• TEXTE DE LECTURE
Sans le phénomène de guerre froide, issu de la capitulation de l’Allemagne Hitlérienne mettant un terme à la seconde guerre mondiale, et allant également jusqu’au démantèlement du mur de Berlin en 1989, qui engendrera la chute des régimes communistes des pays de l’Europe de l’Est, l’histoire aurait-t-elle tournée de la même manière ?
En tout cas, la pression Soviétique de la fin des années 50 avec Spoutnik, jusqu’au début des années 60 (et même après) avec Youri Gagarine dans l’espace en 1961, incitera les Etats-Unis dans leur quête à redevenir leader en matière d’exploration spatiale habitée !
Malgré tout, la volonté du poids lourd de l’Est à vouloir faire marcher un homme sur la lune était bien réelle ; elle voulait même devancer le USA dans ce grand défi !
Sergueï Korolev
Il s’en est passé des choses depuis qu’un certain Sergueï Korolev eut été placé à la tête d’un des bureaux d’études du NII-88 (institut de recherche scientifique n°88) où il développera une copie améliorée du missile V2 allemand, le R-1.
Viendront ensuite les… R2-D2 ! Non, c’est pas vrai ! On n’est pas dans Star Wars, on voulait juste voir votre réaction avec une telle annonce !!!
Plus sérieusement, viendront les R-2, R-3, R-5 : les fusées de la série « R » désignant les missiles balistiques soviétiques.
Le R-7 Semiorka surnommé « petite septième » passe un cran. En effet, les modèles d’auparavant comportaient des rayons d’actions jusque là limités à un peu plus de 1000 km. Mais avec ce dernier modèle R-7 donc, le premier missile balistique intercontinental muni d’une charge nucléaire peut maintenant franchir la barre des 5000 km et pouvant presque bientôt atteindre ces enf…. d’américains (NDR : pour reprendre la pensée soviétique de l’époque) ! Une première soviétique……………militaire !!!! Nous sommes en 1953 !
Après un échec au lancement (explosion d’un moteur au bout de 100 secondes de vol) et des essais réussis relatifs, Korolev sait « vendre » aux militaires et aux politiques ce fameux missile balistique intercontinental auquel il y voit un tout autre intérêt……. spatial bien sûr, comme son homologue américain Von Braun !
« Forte charge utile et longue portée » pour les militaires, et « propagande de la réussite technique soviétique face aux Etats-Unis » pour les politiques.

Entrées de position des items
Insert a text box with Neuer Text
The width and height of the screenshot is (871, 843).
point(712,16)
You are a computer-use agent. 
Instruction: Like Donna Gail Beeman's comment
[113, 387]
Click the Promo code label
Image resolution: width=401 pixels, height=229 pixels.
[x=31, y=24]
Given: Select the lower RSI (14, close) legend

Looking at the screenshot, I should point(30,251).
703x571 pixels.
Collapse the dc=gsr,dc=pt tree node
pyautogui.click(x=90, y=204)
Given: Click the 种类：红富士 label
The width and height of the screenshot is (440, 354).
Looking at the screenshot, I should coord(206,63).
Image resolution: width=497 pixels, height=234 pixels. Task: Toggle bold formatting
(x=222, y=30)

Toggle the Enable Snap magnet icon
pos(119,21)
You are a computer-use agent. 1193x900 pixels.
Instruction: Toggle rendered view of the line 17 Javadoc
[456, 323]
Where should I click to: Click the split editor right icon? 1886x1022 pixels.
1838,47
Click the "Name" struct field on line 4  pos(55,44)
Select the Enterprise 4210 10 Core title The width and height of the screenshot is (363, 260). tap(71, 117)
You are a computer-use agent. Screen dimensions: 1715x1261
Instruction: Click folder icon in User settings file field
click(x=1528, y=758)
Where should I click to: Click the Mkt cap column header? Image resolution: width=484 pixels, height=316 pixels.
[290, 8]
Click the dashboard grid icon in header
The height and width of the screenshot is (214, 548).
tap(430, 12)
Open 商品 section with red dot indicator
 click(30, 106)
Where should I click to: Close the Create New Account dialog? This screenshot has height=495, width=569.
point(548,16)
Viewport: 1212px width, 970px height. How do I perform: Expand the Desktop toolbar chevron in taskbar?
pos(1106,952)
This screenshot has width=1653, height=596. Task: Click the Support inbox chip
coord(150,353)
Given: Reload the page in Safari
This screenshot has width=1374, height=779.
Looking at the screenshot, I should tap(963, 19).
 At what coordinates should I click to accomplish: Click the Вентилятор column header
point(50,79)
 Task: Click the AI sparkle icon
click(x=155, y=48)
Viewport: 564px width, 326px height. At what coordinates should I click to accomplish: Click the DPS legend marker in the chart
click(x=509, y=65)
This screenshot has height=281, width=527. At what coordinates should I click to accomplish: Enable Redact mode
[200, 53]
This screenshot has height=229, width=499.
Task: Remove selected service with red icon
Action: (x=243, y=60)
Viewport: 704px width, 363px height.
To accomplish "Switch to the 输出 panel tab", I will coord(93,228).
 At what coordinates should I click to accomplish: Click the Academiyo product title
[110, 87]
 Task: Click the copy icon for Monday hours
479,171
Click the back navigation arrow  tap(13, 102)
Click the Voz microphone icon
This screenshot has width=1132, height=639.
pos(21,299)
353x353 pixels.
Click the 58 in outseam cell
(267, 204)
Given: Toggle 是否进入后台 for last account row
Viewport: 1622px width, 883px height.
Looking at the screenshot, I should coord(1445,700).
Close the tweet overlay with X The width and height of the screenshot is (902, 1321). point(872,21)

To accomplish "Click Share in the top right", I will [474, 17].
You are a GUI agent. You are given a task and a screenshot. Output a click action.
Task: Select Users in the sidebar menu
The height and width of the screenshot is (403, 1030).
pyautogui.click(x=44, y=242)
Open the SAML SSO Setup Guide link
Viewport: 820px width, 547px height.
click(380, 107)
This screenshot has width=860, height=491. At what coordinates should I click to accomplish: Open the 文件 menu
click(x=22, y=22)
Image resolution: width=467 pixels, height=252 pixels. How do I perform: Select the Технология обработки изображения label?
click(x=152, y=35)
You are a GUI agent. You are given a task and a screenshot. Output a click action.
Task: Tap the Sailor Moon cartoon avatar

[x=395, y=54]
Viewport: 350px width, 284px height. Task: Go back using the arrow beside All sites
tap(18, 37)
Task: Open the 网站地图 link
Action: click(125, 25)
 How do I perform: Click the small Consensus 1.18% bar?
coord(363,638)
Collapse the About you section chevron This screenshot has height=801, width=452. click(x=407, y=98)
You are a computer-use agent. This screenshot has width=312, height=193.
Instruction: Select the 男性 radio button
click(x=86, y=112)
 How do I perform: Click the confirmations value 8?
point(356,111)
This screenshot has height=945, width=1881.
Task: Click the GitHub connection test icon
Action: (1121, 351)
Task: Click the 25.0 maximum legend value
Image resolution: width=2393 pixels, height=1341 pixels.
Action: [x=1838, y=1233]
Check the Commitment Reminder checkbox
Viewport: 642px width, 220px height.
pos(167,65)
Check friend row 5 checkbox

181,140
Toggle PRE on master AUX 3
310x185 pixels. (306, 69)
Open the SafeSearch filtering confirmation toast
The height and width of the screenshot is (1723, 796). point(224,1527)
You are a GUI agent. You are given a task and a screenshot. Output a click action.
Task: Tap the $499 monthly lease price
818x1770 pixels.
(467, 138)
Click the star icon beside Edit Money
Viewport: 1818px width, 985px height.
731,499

• SÉRIE D'EXERCICES
**A)** Recopiez tout le passage du texte de lecture qui va de « Viendront ensuite les… » jusqu'à « missiles balistiques soviétiques. ».
**B)** D'après le texte de lecture, quel missile Sergueï Korolev a-t-il développé comme copie améliorée du V2 allemand ?
**C)** Résumez sous forme de liste le paragraphe du texte de lecture qui commence par « Le R-7 Semiorka surnommé », en conservant ses faits principaux.
Seul le texte de lecture sert de référence.

• CORRIGÉ DES EXERCICES
**A)**
Viendront ensuite les… R2-D2 ! Non, c’est pas vrai ! On n’est pas dans Star Wars, on voulait juste voir votre réaction avec une telle annonce !!!
Plus sérieusement, viendront les R-2, R-3, R-5 : les fusées de la série « R » désignant les missiles balistiques soviétiques.

**B)** Le R-1.

**C)**
- Le R-7 Semiorka, surnommé « petite septième », marque un progrès.
- Les modèles précédents avaient une portée limitée à un peu plus de 1000 km.
- Le R-7 est le premier missile balistique intercontinental muni d'une charge nucléaire.
- Il peut franchir la barre des 5000 km et pourrait bientôt presque atteindre les Américains.
- C'est une première soviétique d'ordre militaire, en 1953.